Search Kit

NSHipsters love irony, right? How about this for irony:

There’s this framework called Search Kit, which despite being insanely powerful and useful for finding information, is something that almost no one has ever heard of.

It’s true! I’d reckon there’s a better chance that more of you have implemented your own search functionality from scratch than have ever even heard of Search Kit. (Heck, most people haven’t even heard of Core Services, its parent framework)

If only everyone knew that they could harness the same killer search functionality that Apple uses for their own applications…

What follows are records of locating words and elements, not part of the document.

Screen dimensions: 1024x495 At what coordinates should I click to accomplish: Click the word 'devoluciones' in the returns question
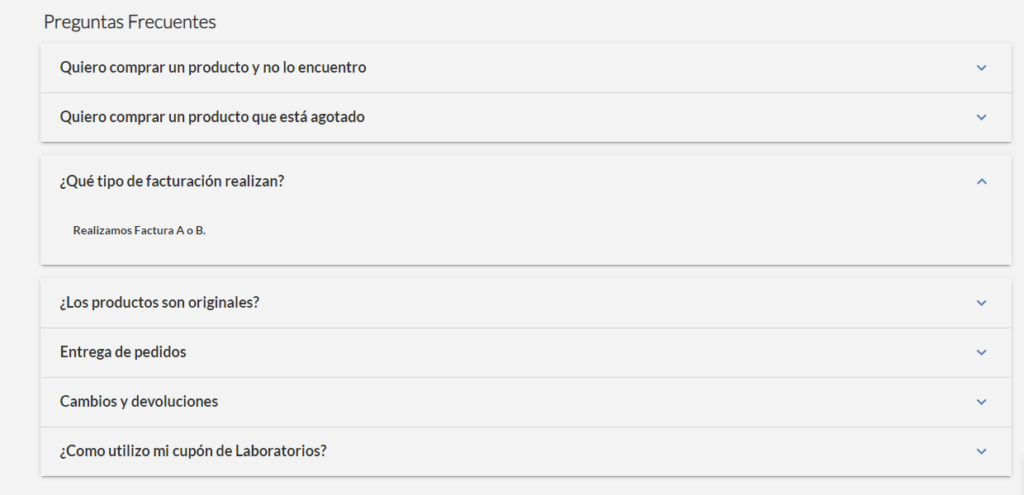(x=176, y=402)
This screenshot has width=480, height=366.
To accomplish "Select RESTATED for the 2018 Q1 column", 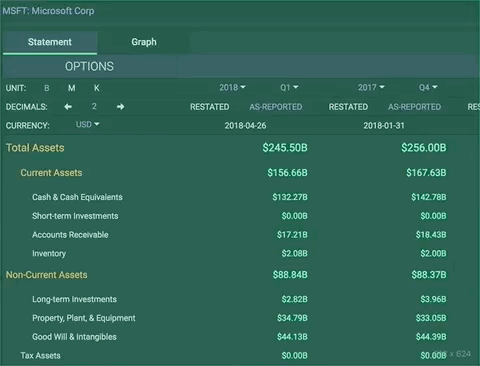I will pos(209,107).
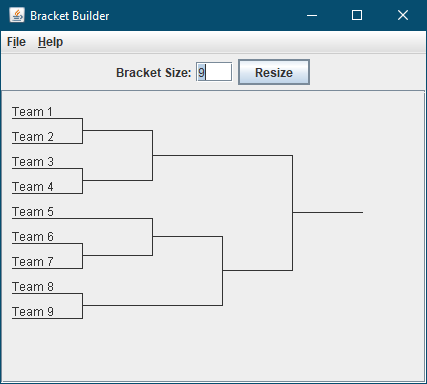
Task: Focus the Bracket Size input field
Action: tap(214, 72)
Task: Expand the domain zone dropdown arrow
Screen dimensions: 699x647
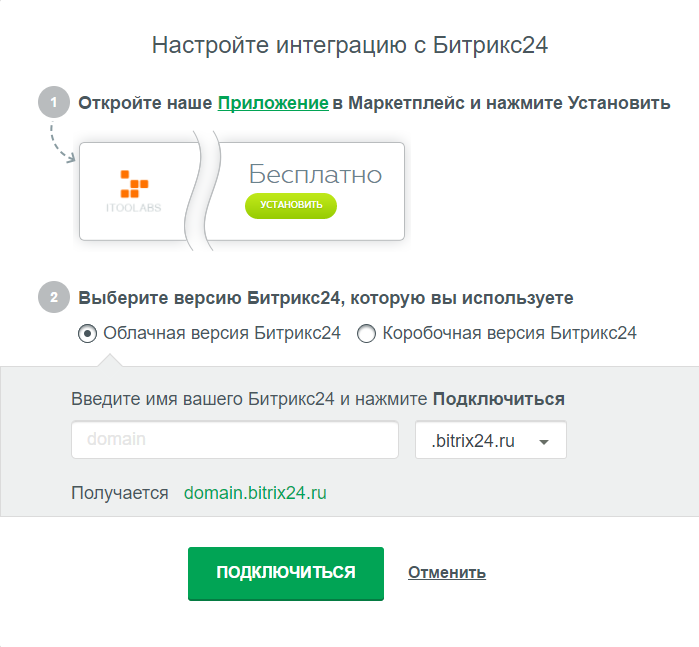Action: pos(544,442)
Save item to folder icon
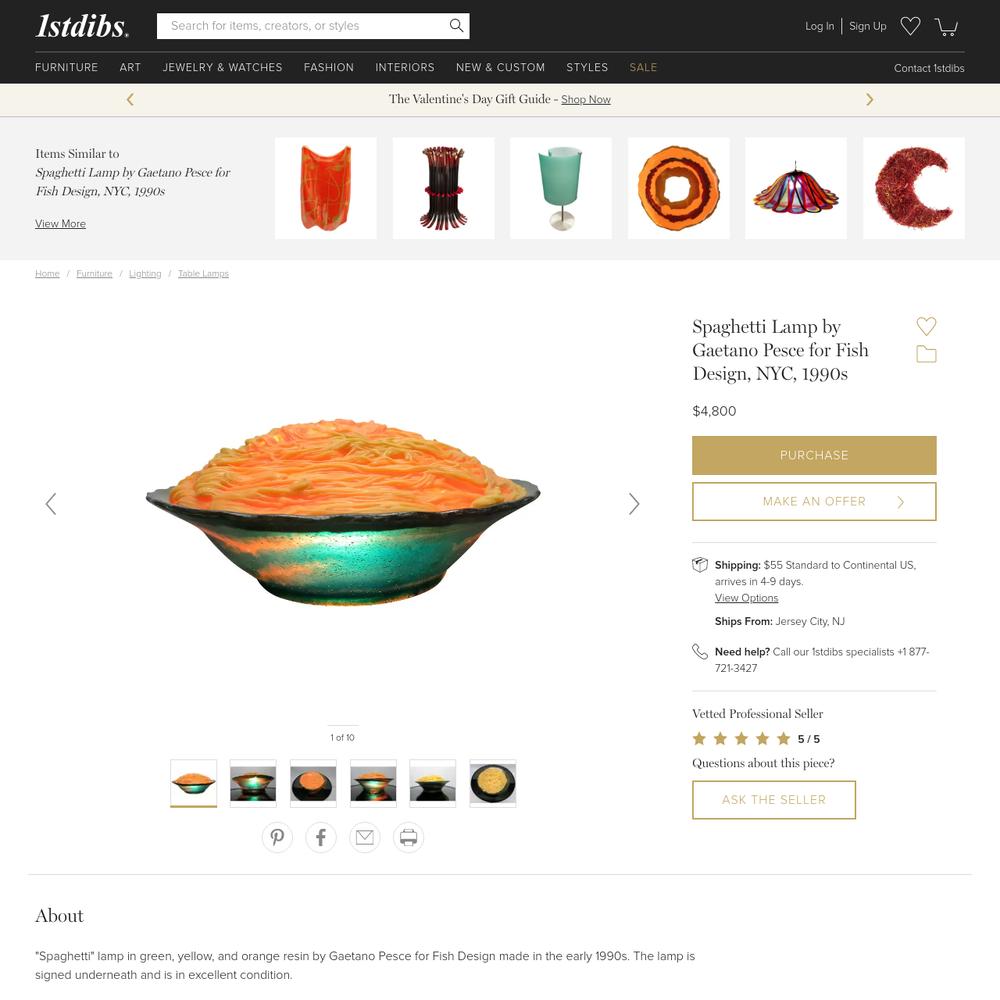 [926, 354]
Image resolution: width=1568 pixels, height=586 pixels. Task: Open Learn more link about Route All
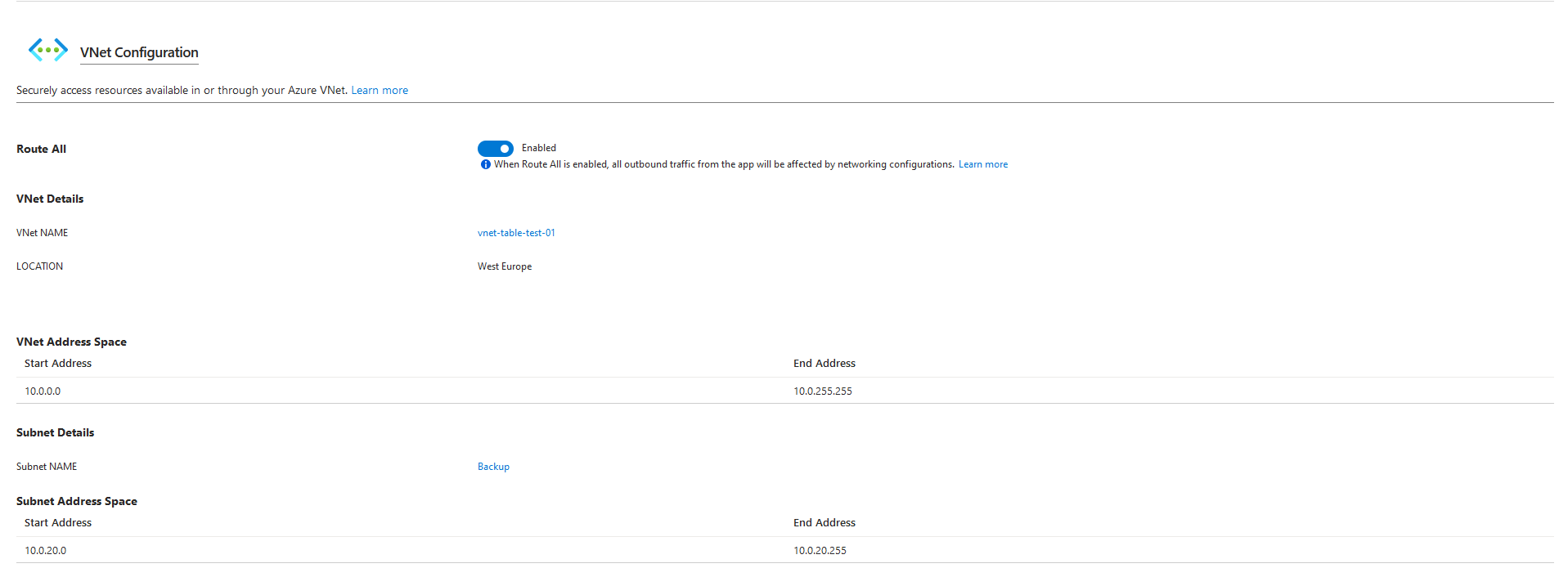(982, 164)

Search Kit is a C framework for searching and indexing content in human languages. It supports matching on phrase or partial word, including logical (AND, OR) and wildcard (*) operators, and can rank results by relevance. Search Kit also provides document summarization, which is useful for generating representative excerpts. And best of all: it’s thread-safe.

All of the whiz-bang search-as-you-type features in OS X—from Mail.app and Xcode to System Preferences and Spotlight—use Search Kit under the hood.

But to understand how Search Kit does its magic, it’s important to explain some of the basics of Information Retrieval and Natural Language Processing.

Be sure to check out Apple’s Search Kit Programming Guide for an authoritative explanation of the what’s, why’s, and how’s of this great framework.

Search 101

Quoth Apple:

You have an information need. But before you can ask a question, you need someone or something to ask. That is, you need to establish who or what you will accept as an authority for an answer. So before you ask a question you need to define the target of your question.

Finding the answer in a reasonable amount of time requires effort from the start. This is what that process looks like in general terms:

Extract

First, content must be extracted from a corpus. For a text document, this could involve removing any styling, formatting, or other meta-information. For a data record, such as an NSManagedObject, this means taking all of the salient fields and combining it into a representation.

Once extracted, the content is tokenized for further processing.

Filter

In order to get the most relevant matches, it’s important to filter out common, or “stop” words like articles, pronouns, and helping verbs, that don’t really contribute to overall meaning.

Reduce

Along the same lines, words that mean basically the same thing should be reduced down into a common form. Morpheme clusters, such as grammatical conjugations like “computer”, “computers”, “computed”, and “computing”, for example, can all be simplified to be just “compute”, using a stemmer. Synonyms, likewise, can be lumped into a common entry using a thesaurus lookup.

Index

The end result of extracting, filtering, and reducing content into an array of normalized tokens is to form an inverted index, such that each token points to its origin in the index.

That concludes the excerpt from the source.